It began during a modeling assignment on the Today show, where she caught the eye and ear of one of the producers who was part of the Monitor planning team. With her alluring, breathy delivery heard against a background of lush, romantic music, Thurman gave NBC's sexy weekend weather reports from 1955 until 1961. While Bob and Ray stayed at NBC all weekend to spontaneously go on the air in case of technical problems with scheduled remotes, Thurman was there throughout the weekend to do her hourly weather reports. Dennis Hart, the author of Monitor: The Last Great Radio Show (2002), recalled:

Tedi Thurman, she was an actress, she had done a little bit of radio, she had done some television, but she was a model. And it was Weaver who came up with the idea of doing weather in a way it had never been done before. She would come into the studios and be there virtually every hour of the 40-hour weekend with just a few breaks, and she would do weather with this lush music behind her. To say the least, Miss Monitor probably became the most recognizable female voice in the country within a few short months after she went on Monitor.

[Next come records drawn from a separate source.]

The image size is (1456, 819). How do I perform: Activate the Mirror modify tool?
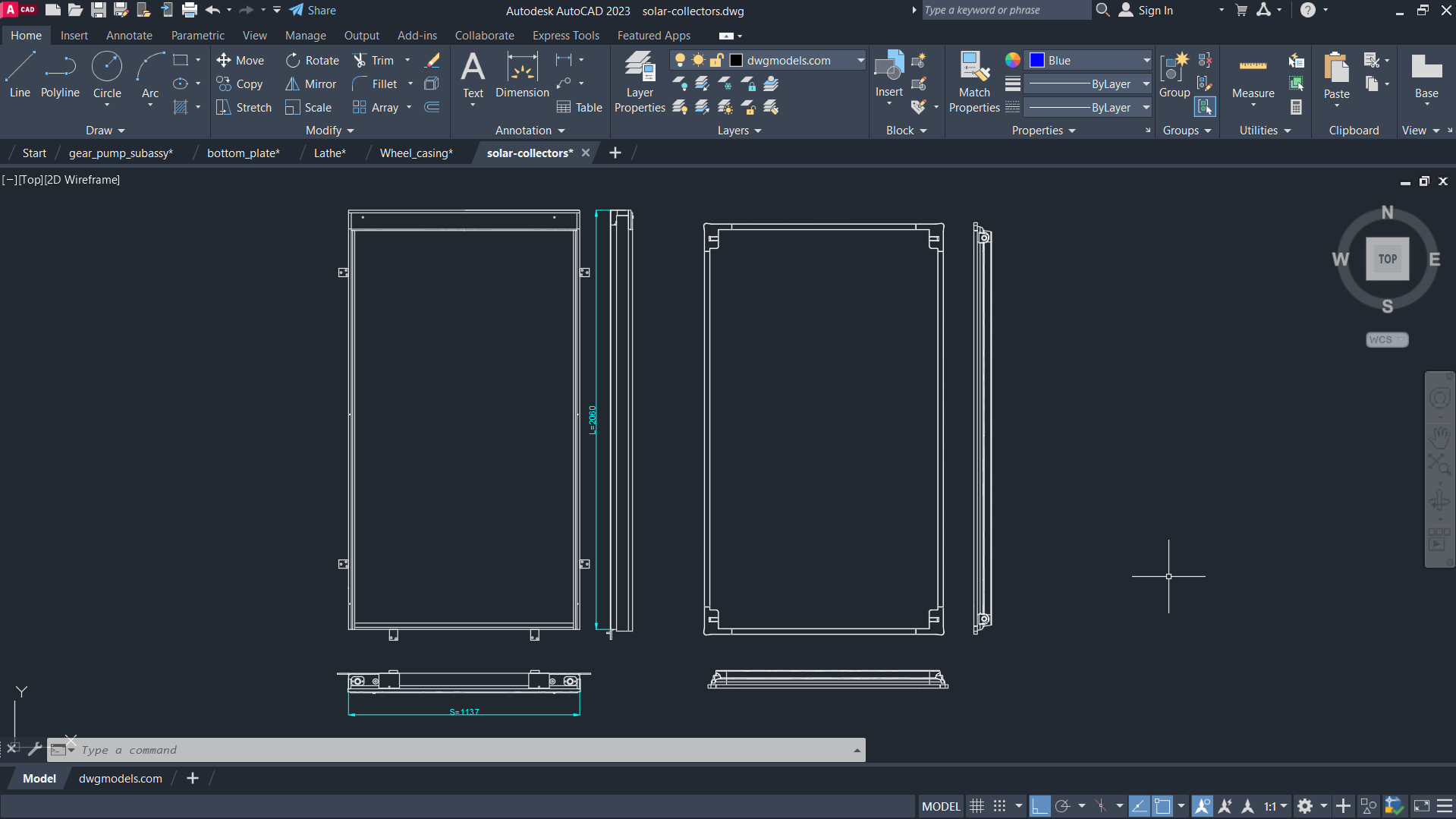tap(311, 84)
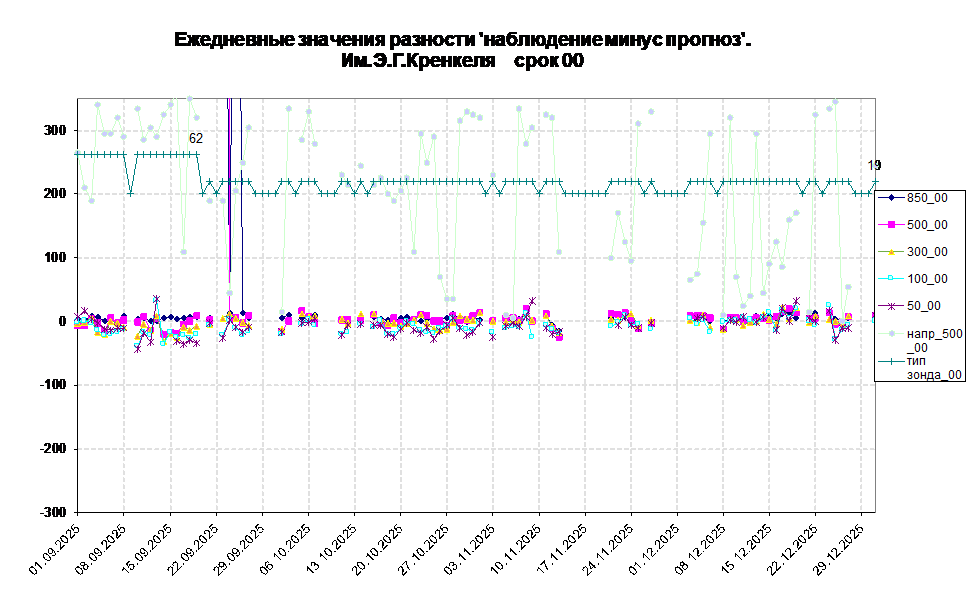The image size is (976, 599).
Task: Click the 100_00 legend label
Action: [927, 279]

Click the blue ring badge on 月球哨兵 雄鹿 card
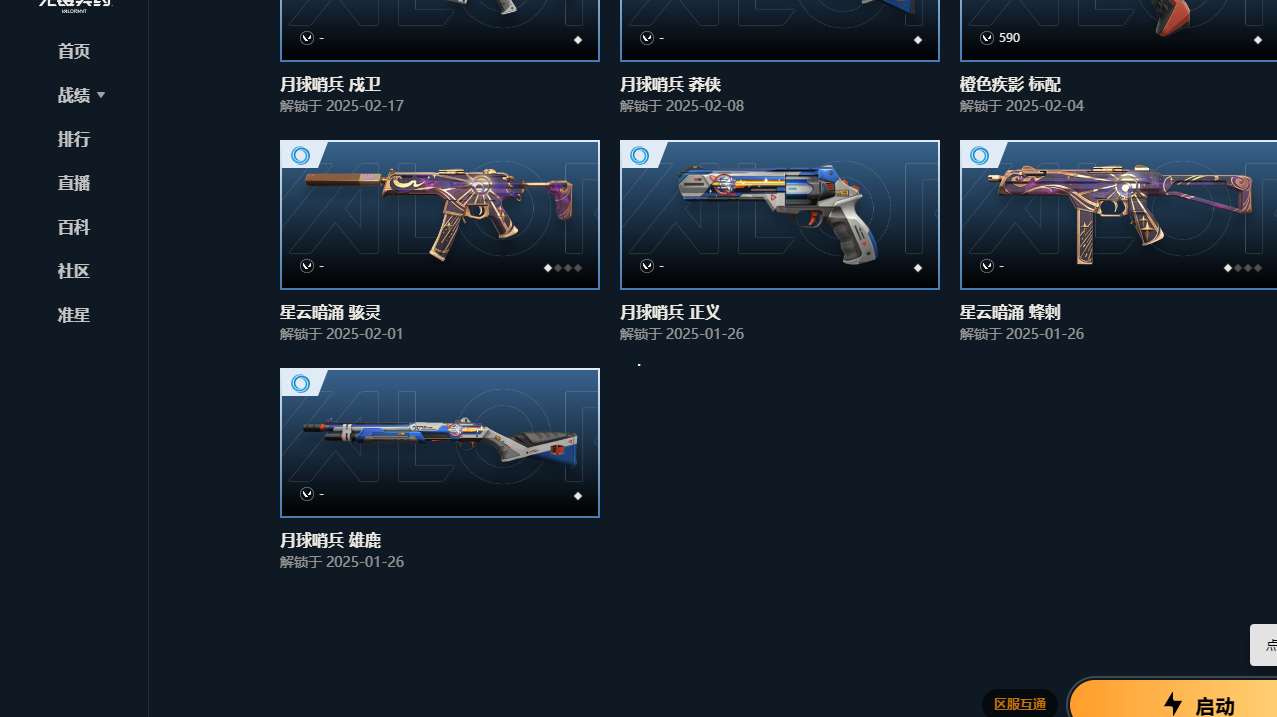tap(300, 383)
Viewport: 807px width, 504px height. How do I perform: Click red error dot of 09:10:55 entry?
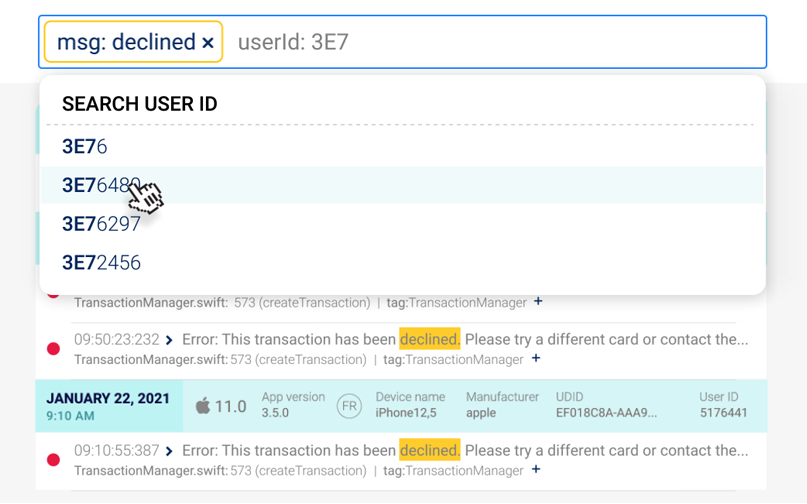pyautogui.click(x=53, y=460)
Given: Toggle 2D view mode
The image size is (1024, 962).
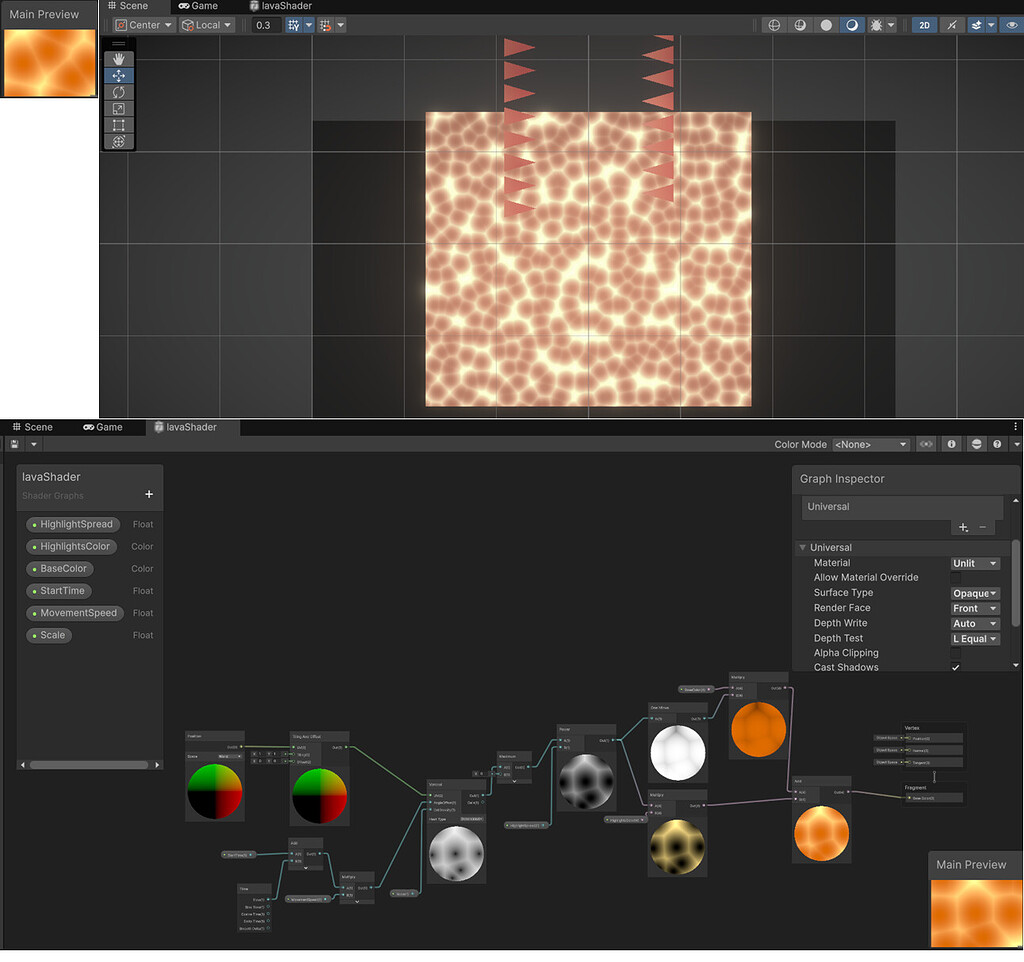Looking at the screenshot, I should tap(921, 25).
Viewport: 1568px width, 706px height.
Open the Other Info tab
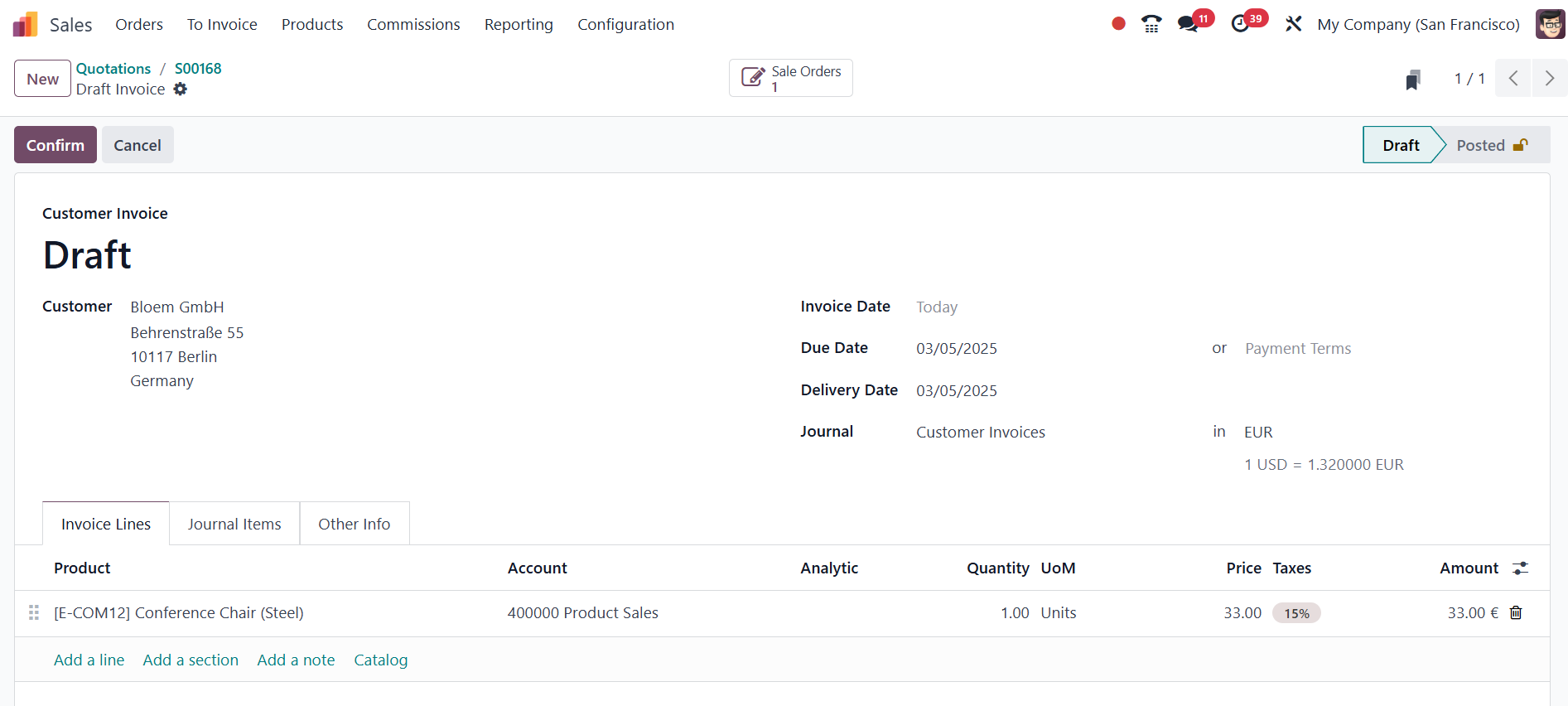click(x=354, y=524)
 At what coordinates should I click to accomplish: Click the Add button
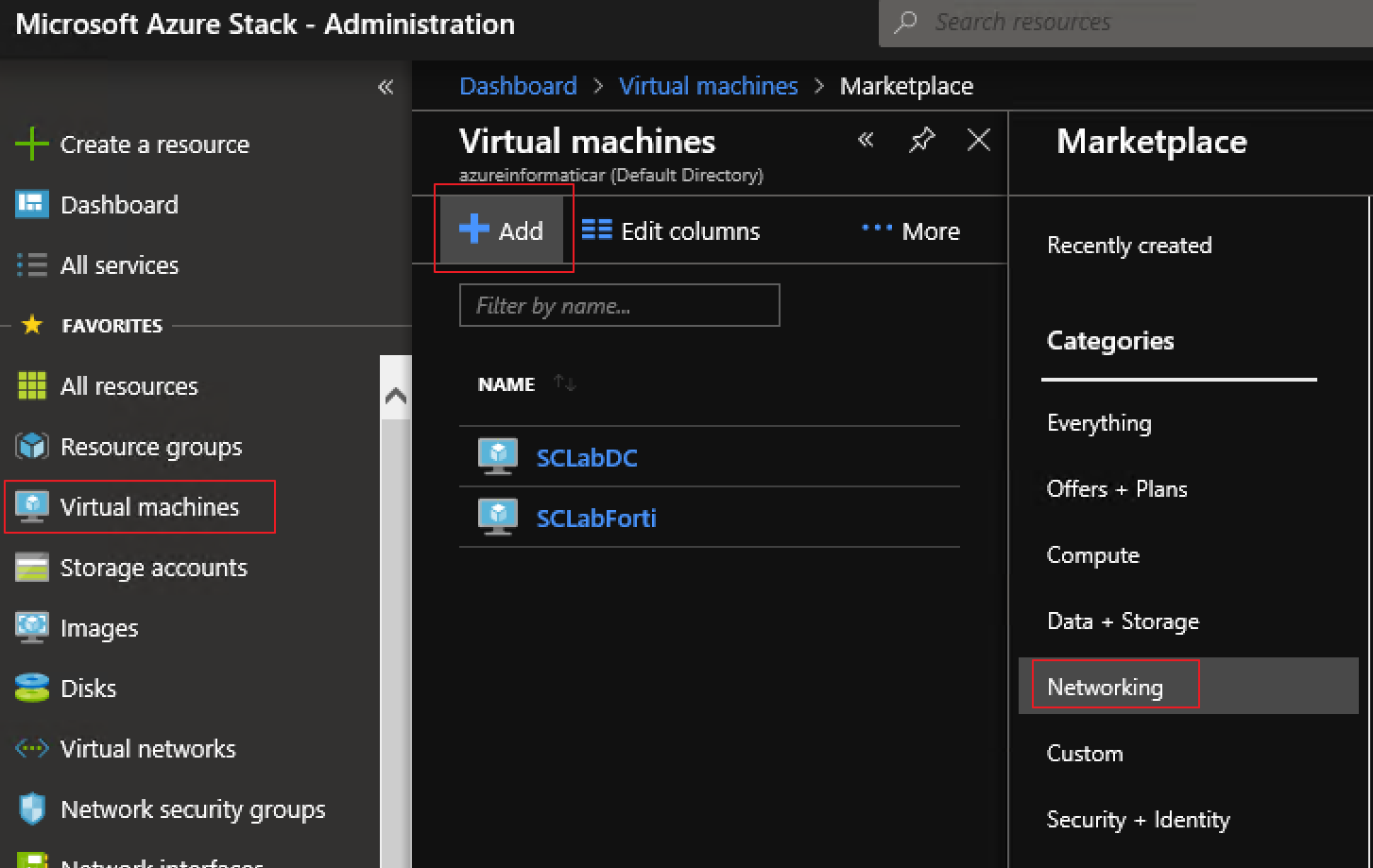pos(504,230)
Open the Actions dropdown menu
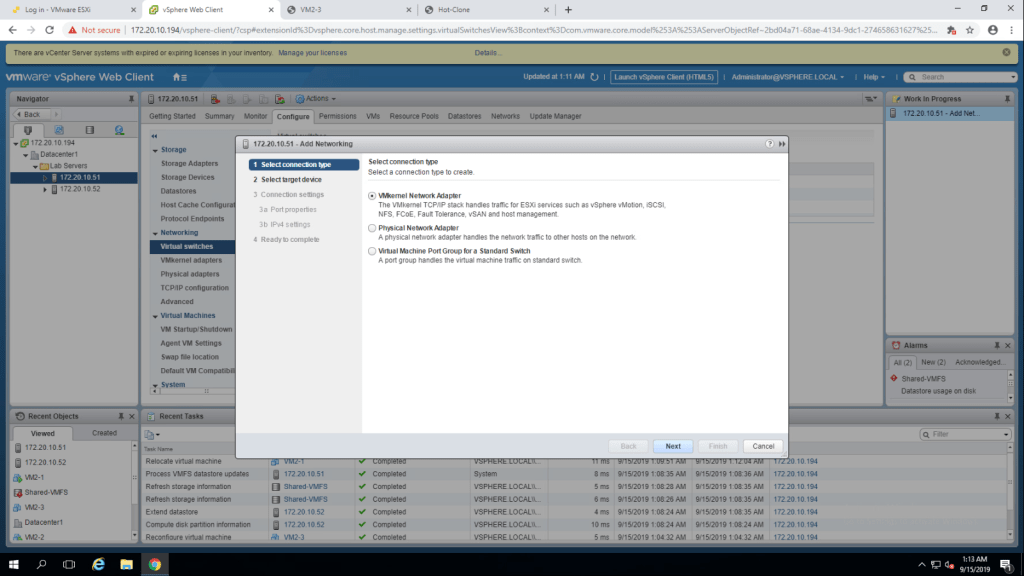Image resolution: width=1024 pixels, height=576 pixels. [x=320, y=98]
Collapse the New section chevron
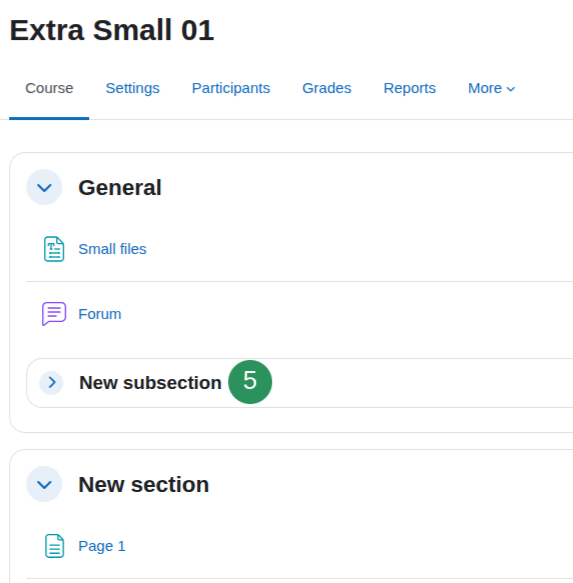This screenshot has height=583, width=573. click(x=44, y=484)

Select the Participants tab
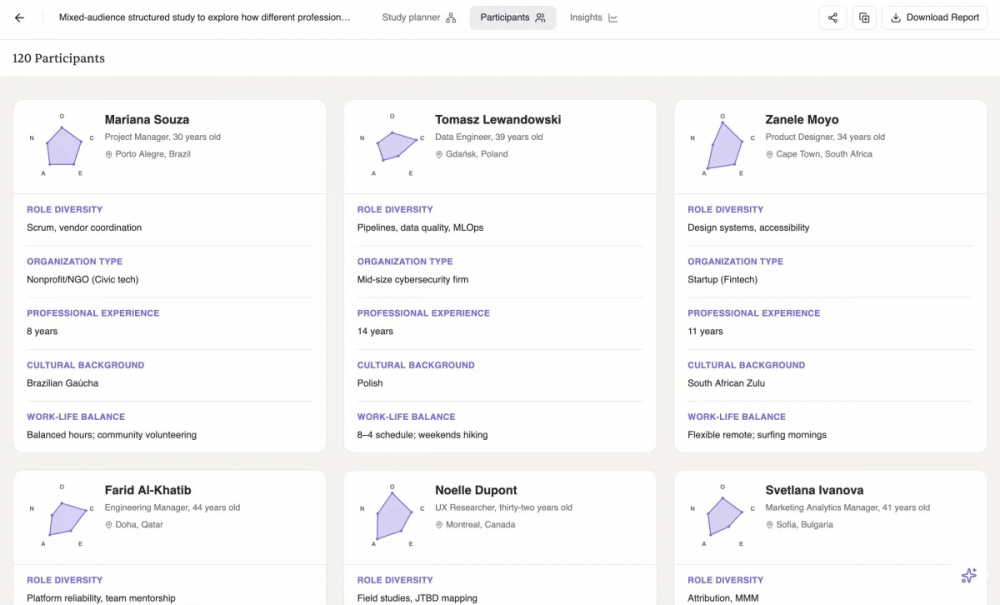pyautogui.click(x=513, y=18)
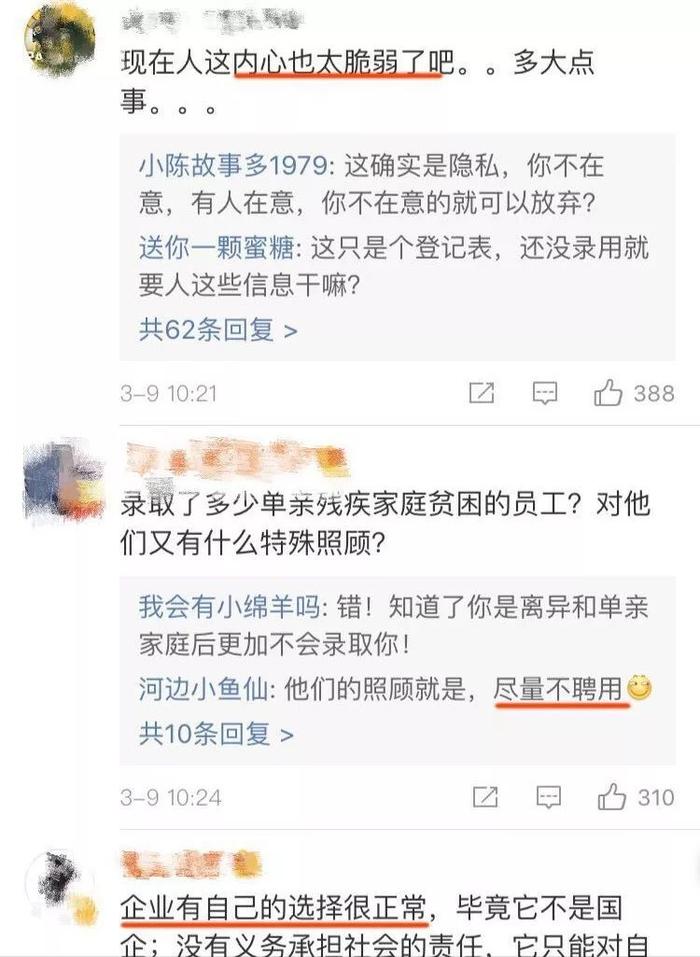The image size is (700, 957).
Task: Open profile of 我会有小绵羊吗
Action: pos(229,607)
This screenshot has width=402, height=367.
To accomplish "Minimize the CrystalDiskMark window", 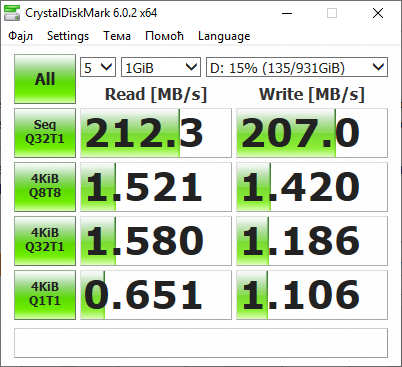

When Miss Monitor delivered weather forecasts for cities across the country, her forecasts were all real, except for one occasion when Henry Morgan set Thurman's script on fire. She had to complete the segment by making up temperatures for each city. In the mid-1950s, she was lampooned by Edie Adams on various shows hosted by Ernie Kovacs. Bob and Ray also did a Miss Monitor satire, as did The Joy Boys, Willard Scott and Ed Walker in Washington, DC, referring to "Miss Janitor."

==Television and films==
In 1957, Thurman appeared with Jack Paar on The Tonight Show, and TV Guide did a feature article, "Tedi Thurman: Weathergirl Supreme" that year. She also can be seen as Miss Monitor in the trailer for the movie Ten Thousand Bedrooms (1957). Sammy Davis Jr., hired Thurman to introduce him when he played Harrah's, Lake Tahoe, in April 1961. In "Fair-Weather Friends", Time (April 12, 1968) remembered Thurman:

Just about every TV station in the nation has its own weatherman nowadays, but the trouble with a great number of them is that they are cloudy and mostly windy. In the beginning, weathermen talked so much about 'occluded fronts' and 'thermal inversions' that viewers wondered if they shouldn't start building an ark in the backyard. Then came the era of fair-weather girls. Preoccupied with their own frontal systems, they postured before the weather maps in the latest gowns and spun out sultry spiels. NBCs Tedi Thurman used to peek from behind a shower curtain to coo: 'The temperature in New York is 46, and me, I'm 36-26-36.'

Thurman was interviewed about her life on Fire Island for Crayton Robey's documentary film When Ocean Meets Sky (2003). Edge editor Steve Weinstein, reviewing the film June 4, 2006, noted:

Robey traveled to Palm Springs to interview Tedi Thurman, the campy weather girl of Jack Paar’s "Tonight Show”, who had a stormy longtime relationship with Peggy Fears. Fears, a former Broadway vocalist and producer, built the original Yacht Club and the cinderblock hotel that still stands today, Ciel being its most recent incarnation.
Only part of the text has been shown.